Teevan also received a Ph.D. and S.M. from MIT where she helped pioneer the field of Personal Information Management.

==Career==
Teevan spent a number of years as a researcher at Microsoft Research, where she has studied various aspects of human-computer interaction, information retrieval, and computer-supported cooperative work. Her work has focused on how to help people find, manage, and use information more effectively, especially in the context of time constraints, personal preferences, and collaborative settings.

From 2017 to 2018, Teevan served as Technical Adviser to Microsoft CEO Satya Nadella. She was his first technical advisor with a background in AI.

She is currently Microsoft's Chief Scientist and was inaugurated as a Microsoft Technical Fellow in 2022. As Microsoft has doubled down on AI-driven products and integrated research more tightly into Microsoft products, Jaime has been one of the key people driving that shift. According to Business Insider, "she's the brains behind Microsoft's productivity innovations."

Following the COVID-19 pandemic, Teevan lead Microsoft's Future of Work initiative to bring together researchers from Microsoft, LinkedIn, and GitHub to study how the pandemic has changed work. This led to innovations in Microsoft products, including, for example, better technological support for hybrid meetings.

Starting in Fall 2022, Teevan led the early M365 Copilot work to integrate the latest AI into Microsoft's core products. During this period, she focused on seamlessly embedding AI technologies into tools like Word, Excel, and Teams. In an interview with Reid Hoffman recorded on the day M365 Copilot launched, Teevan spoke about her experience bringing generative AI to Microsoft products. She participated in the announcement of M365 Copilot to talk about the "art and science underlying Copilot."

==Research and awards==

Teevan has published over 100 papers at international conferences and journals and received many awards for her papers. Much of her work focuses on information retrieval, human-computer interaction, and the future of work. She co-authored the first book on collaborative information seeking, and edited a book on Personal Information Management (PIM).

Teevan is particularly known for the work she has done on personalized search. According to the Technology Review, Teevan "is a leader in using data about people's knowledge, preferences, and habits to help them manage information."

**Information provided:**
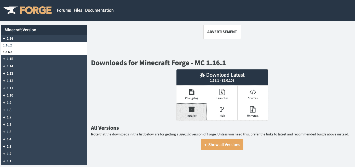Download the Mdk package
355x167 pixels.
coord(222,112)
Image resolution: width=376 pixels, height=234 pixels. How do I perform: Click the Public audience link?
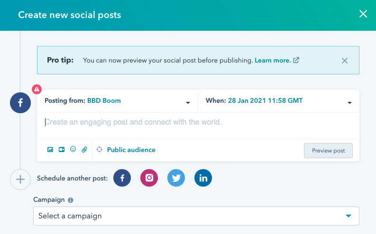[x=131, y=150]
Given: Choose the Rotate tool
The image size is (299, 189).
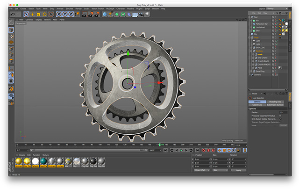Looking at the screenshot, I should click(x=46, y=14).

...

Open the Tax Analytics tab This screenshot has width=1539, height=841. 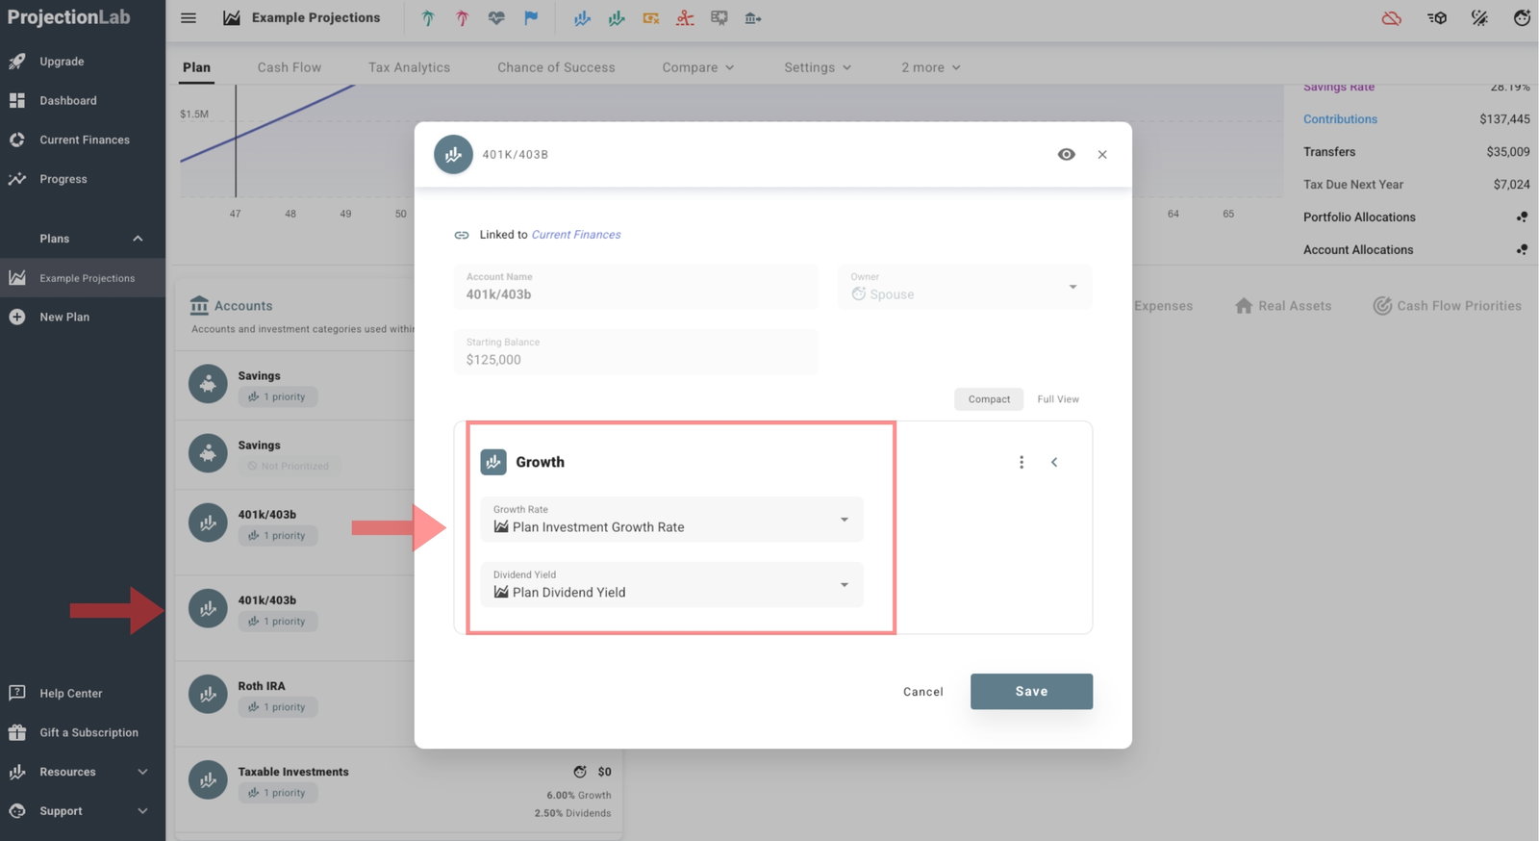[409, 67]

**Complete the following:**
a) In the Teevan text, what year was she made a Microsoft Technical Fellow?
b) Extend the Teevan text by writing what comes after its last sentence.

**Set of answers:**
a) 2022

b)
Teevan also works on 'microproductivity,' breaking down complex tasks into a series of microtasks that can be completed more easily and efficiently. She developed the concept of selfsourcing, where microtasks are completed by the task owner rather than crowd workers. A 2017 article in the New York Magazine quotes her as saying, "I could probably pretty easily find an extra hour in my day at work, just in these little micro-moments of time when I’m not being productive."

Teevan was named a Technology Review (TR35) 2009 Young Innovator for her research on personalized search and received the CRA-W Borg Early Career Award (BECA) in 2014. In 2016 she received the Karen Spärck Jones award from the British Computer Society for her "technically strong and exceptionally creative contributions to the intersection of information retrieval, user experience and social media."

In 2022, she was inaugurated as a Microsoft Technical Fellow, and named to the 2022 class of ACM Fellows, "for contributions to human-computer interaction, information retrieval, and productivity". That same year she also became a member of the SIGCHI and SIGIR Academies. In 2023 she was featured in TIME's first ever list of the 100 most influential people in artificial intelligence.

Teevan served on the board of the Computing Research Association (CRA) from 2017-2025. In 2025, she was elected to serve as the alumni fellow on the board of the Yale Corporation, Yale University’s governing body.

==Personal==
Teevan is married to Alexander Hehmeyer.
The couple live in Bellevue, Washington
and have four children.
Teevan is an advocate for helping researchers successfully integrate parenthood and academic efforts.